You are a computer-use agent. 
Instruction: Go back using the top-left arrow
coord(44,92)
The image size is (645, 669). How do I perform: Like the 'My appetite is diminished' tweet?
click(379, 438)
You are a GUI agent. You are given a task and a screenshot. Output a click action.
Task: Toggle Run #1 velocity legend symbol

++++++++++++++++++++

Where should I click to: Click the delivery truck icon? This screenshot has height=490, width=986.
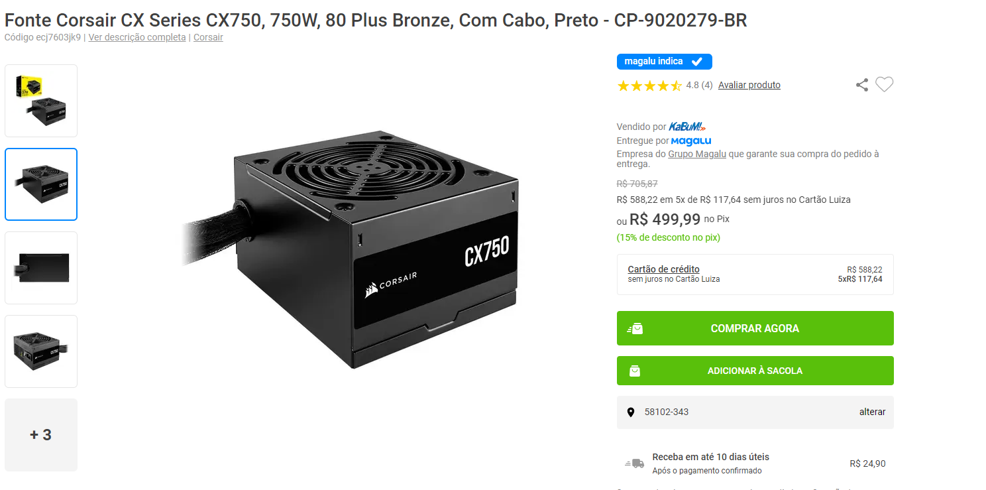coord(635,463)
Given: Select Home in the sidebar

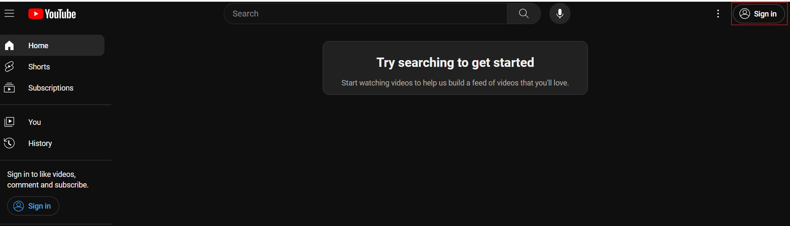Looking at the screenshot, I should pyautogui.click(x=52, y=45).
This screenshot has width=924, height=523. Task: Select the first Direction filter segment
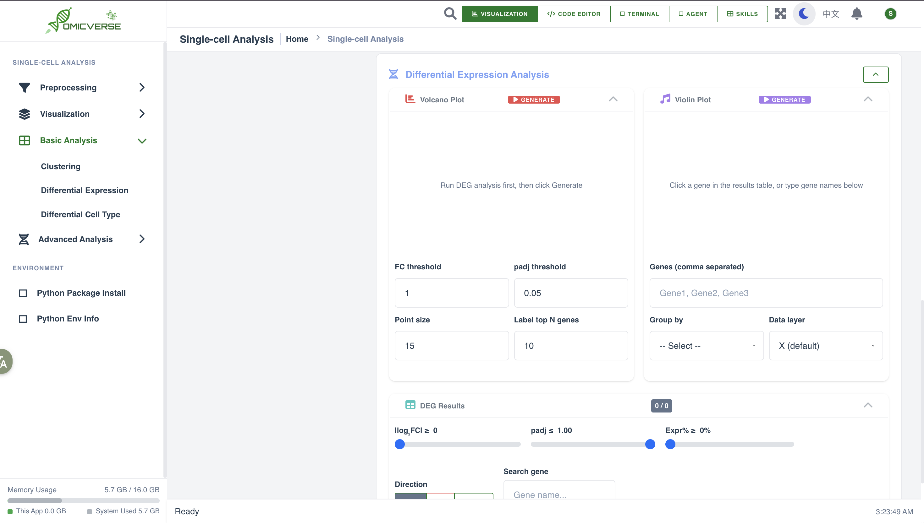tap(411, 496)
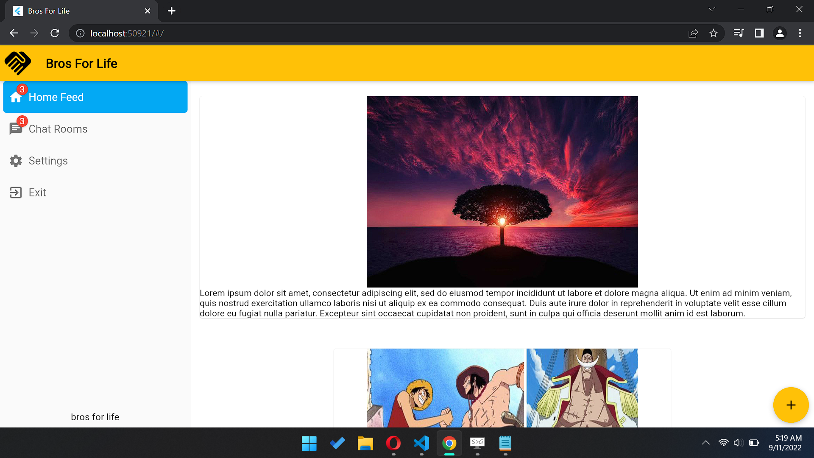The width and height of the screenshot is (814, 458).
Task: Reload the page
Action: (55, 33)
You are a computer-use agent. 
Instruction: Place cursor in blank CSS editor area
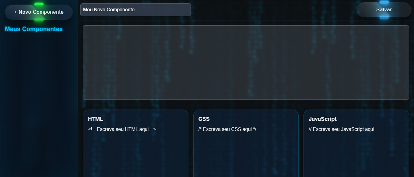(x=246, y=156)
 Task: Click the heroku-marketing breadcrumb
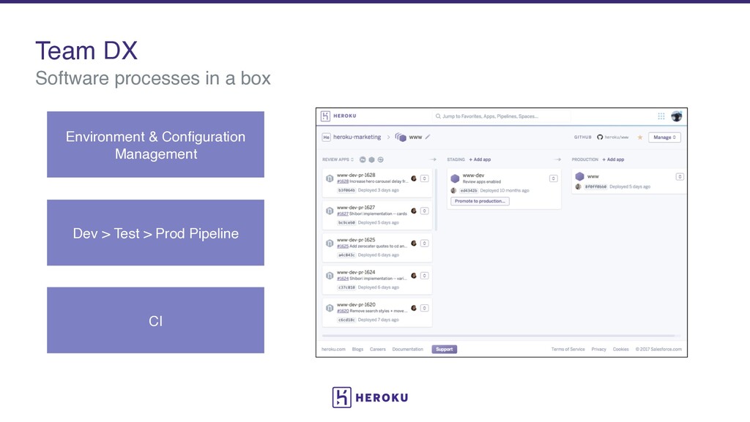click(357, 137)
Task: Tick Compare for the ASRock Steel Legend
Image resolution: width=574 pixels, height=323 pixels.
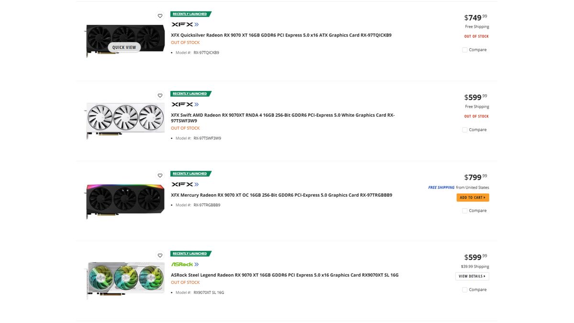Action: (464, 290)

++++++++++++++++++++

**What is required**
How many lines in the entries above contain the word "This"? Reply with the number only.

**Response**
2